Voici comment j’aborderais la question. Supposez qu’on atteigne des sommets dans l’économie de l’innovation. Pensez à la courbe en forme de sourire. La courbe du sourire dit essentiellement qu’à l’une des extrémités élevées, il y a la recherche et le développement et les brevets, et les éléments intangibles font partie de l’innovation. Dans la moitié inférieure de la courbe, il y a la production de la propriété intellectuelle et des modèles de données, etc. À la dernière extrémité du sourire, à l’autre bout élevé, se trouvent l’image de marque et la commercialisation. Si vous capturez ces deux bouts élevés, vous importerez des services au bas de la courbe du sourire. Le Canada ne s’est emparé d’aucun de ces deux bouts élevés. Nous nous sommes naturellement positionnés au bas de la courbe, ce qui explique que nous ayons un important excédent de services en matière de recherche et développement. Nous vendons pour une valeur d’environ 5 milliards de dollars au reste du monde et nous importons pour environ 1 milliard de dollars et nous avons un déficit important sur les importations par rapport aux ventes de propriété intellectuelle. Dans l’ensemble, nous avons un déficit important dans le commerce des connaissances, ce qui signifie que nous perdons régulièrement, sur le plan économique, de 5 à 6 milliards de dollars par année.
Sénateur Deacon, la question ne concerne pas tellement les éléments de base, mais plutôt la façon d’atteindre les sommets de l’économie de l’innovation.

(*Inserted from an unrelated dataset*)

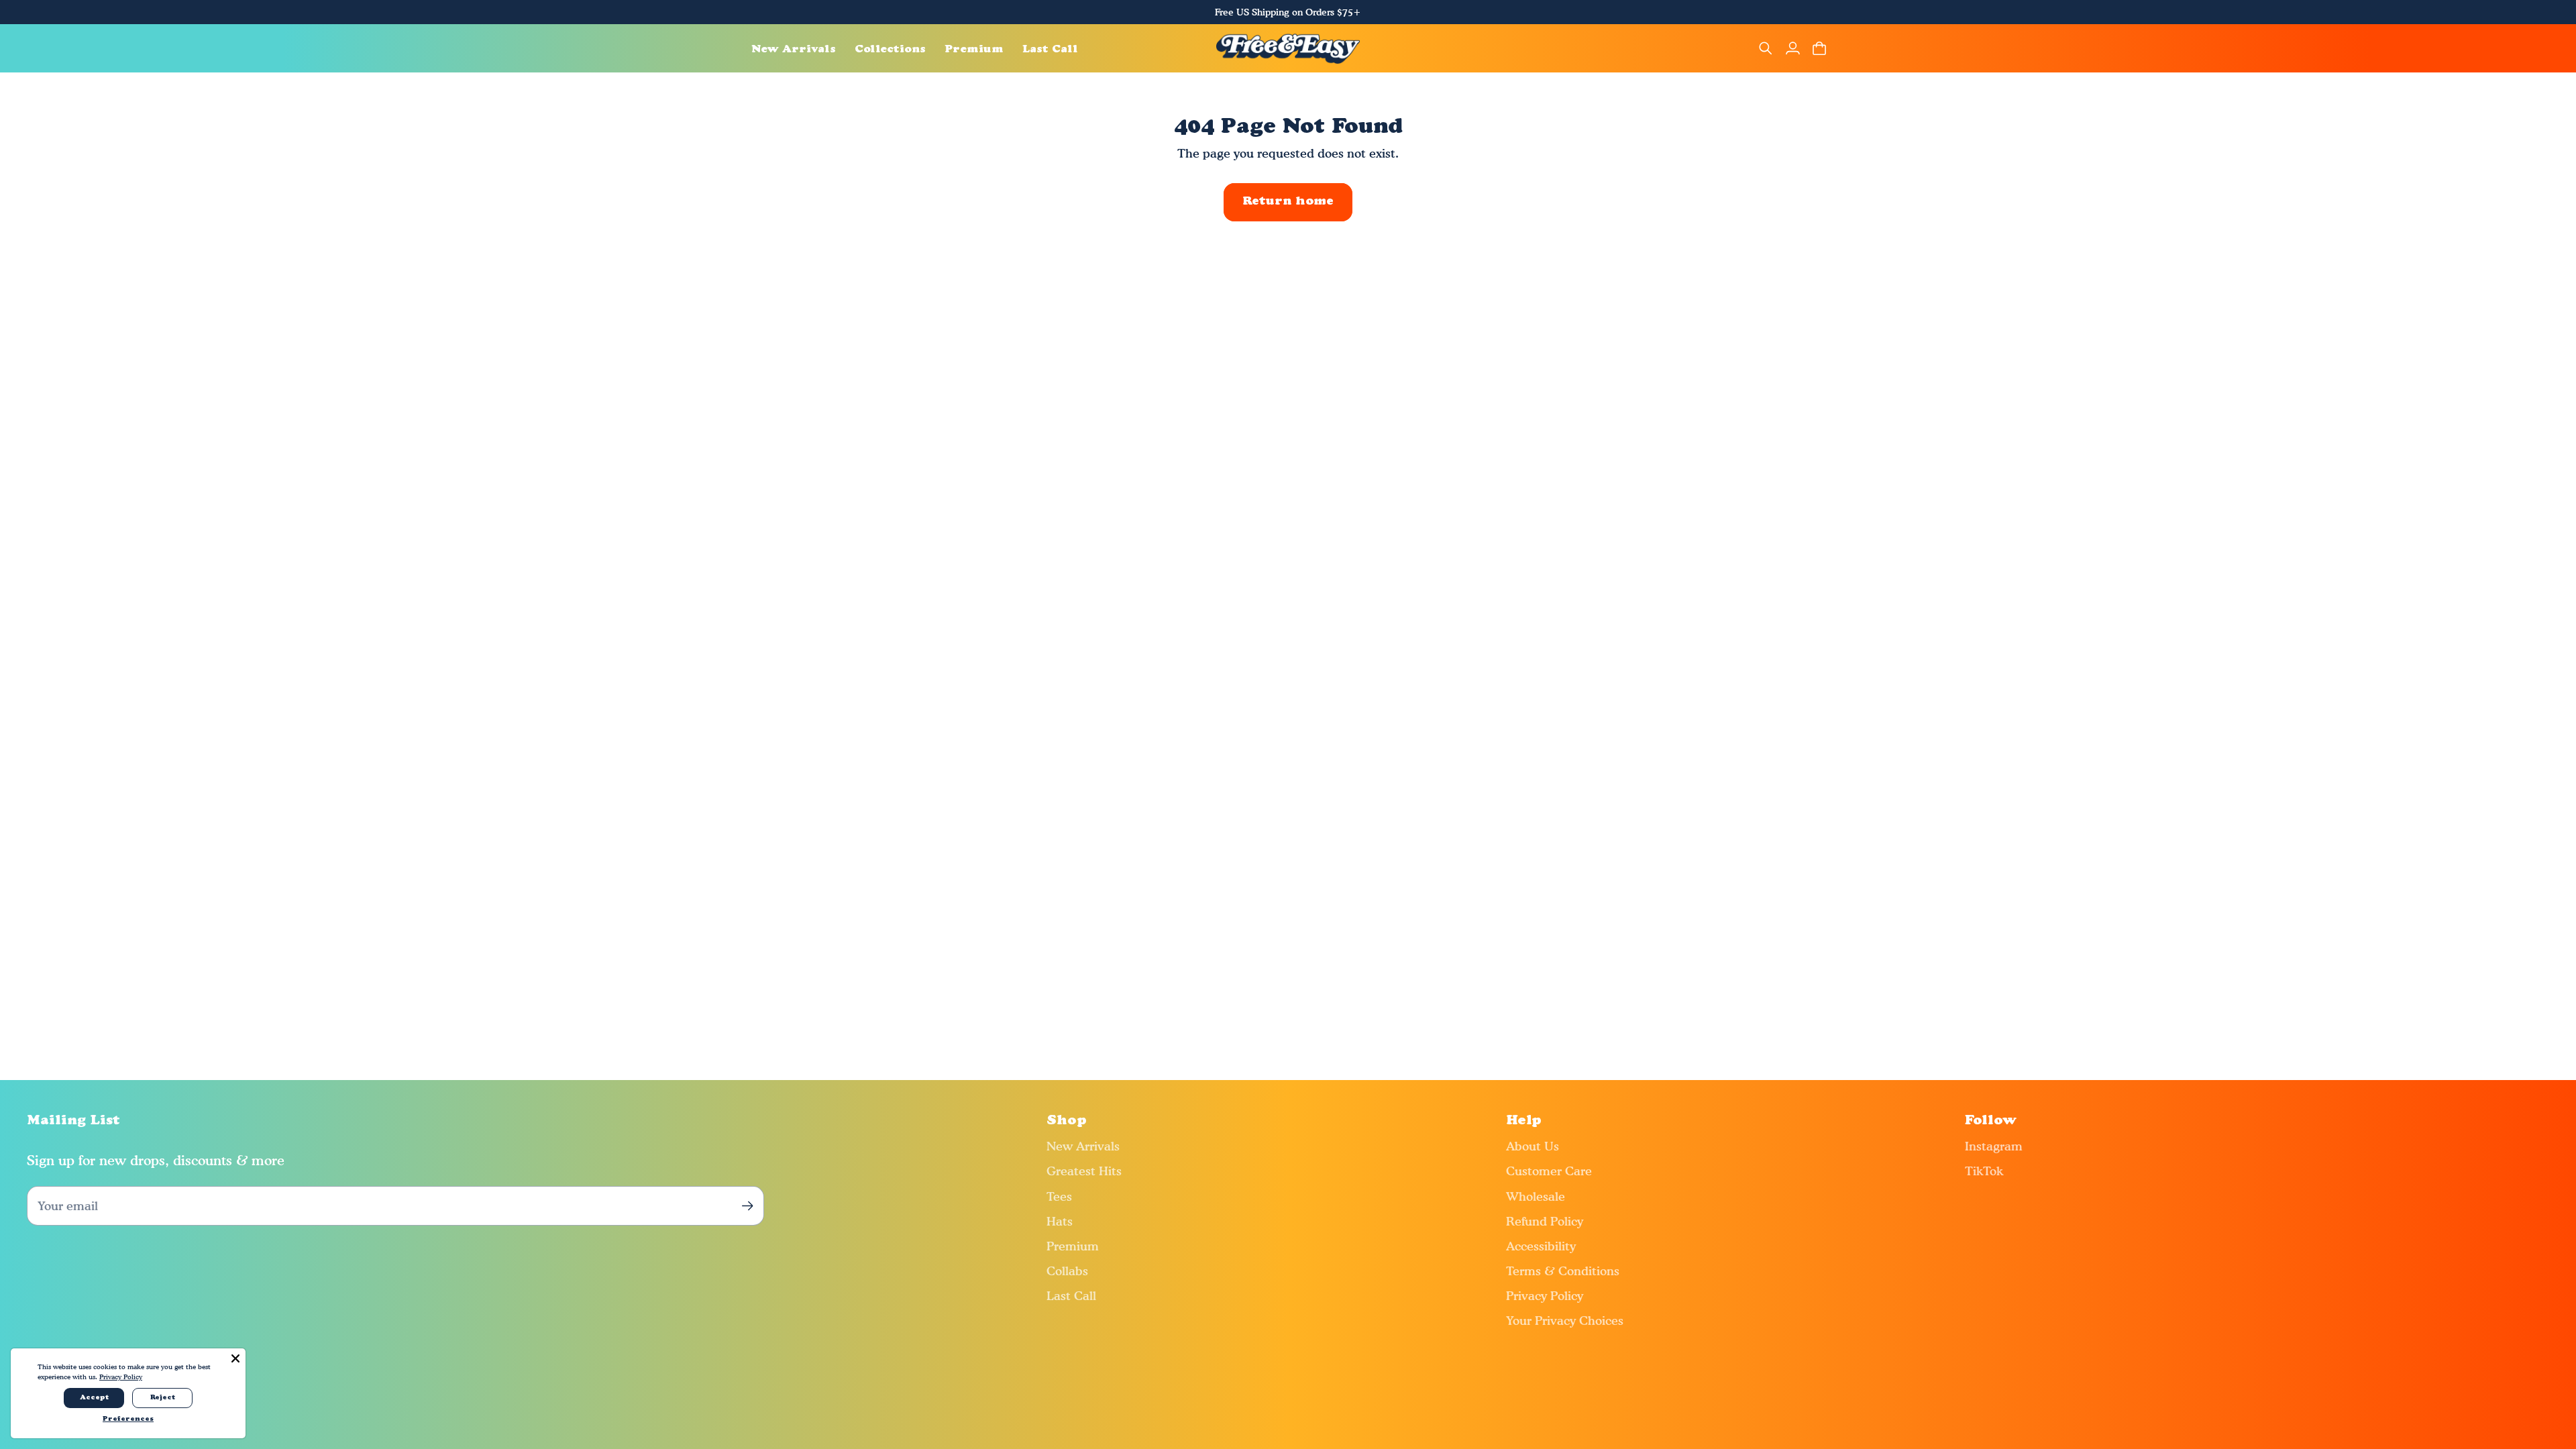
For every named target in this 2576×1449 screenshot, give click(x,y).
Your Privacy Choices (1564, 1320)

C’est la question à un milliard de dollars, et il n’est pas facile d’y répondre en quelques mots.
M. Fay : Merci, sénateur Deacon. Je suis économiste. Je m’emploie à étudier la productivité et les questions liées à l’investissement depuis une vingtaine d’années déjà.
À l’époque où je travaillais à l’Organisation de coopération et de développement économiques, ou OCDE, nous disions toujours que les cadres sont importants; il faut commencer par les cadres. Par exemple, quels sont les cadres en place pour permettre aux entreprises de survivre? Malheureusement, au Canada, nous n’avons pas encore vraiment mis l’accent sur les biens incorporels. Je sais que, presque par définition, un bien incorporel semble être un concept difficile à comprendre. Des témoins antérieurs ont soulevé cette question, mais nous devons vraiment réorienter notre politique vers de nouveaux modèles d’entreprise fondés sur les données. On peut se demander comment les données peuvent à ce point changer la donne, mais c’est vraiment le cas. On le voit dans d’autres pays. On le voit en Chine, aux États-Unis et dans l’Union européenne. Tous modifient leurs politiques pour tirer parti des données et mettent en place les cadres nécessaires pour les appuyer. Cela signifie qu’il faut réformer les lois sur la protection de la vie privée et des renseignements personnels, et envisager différemment les politiques d’innovation.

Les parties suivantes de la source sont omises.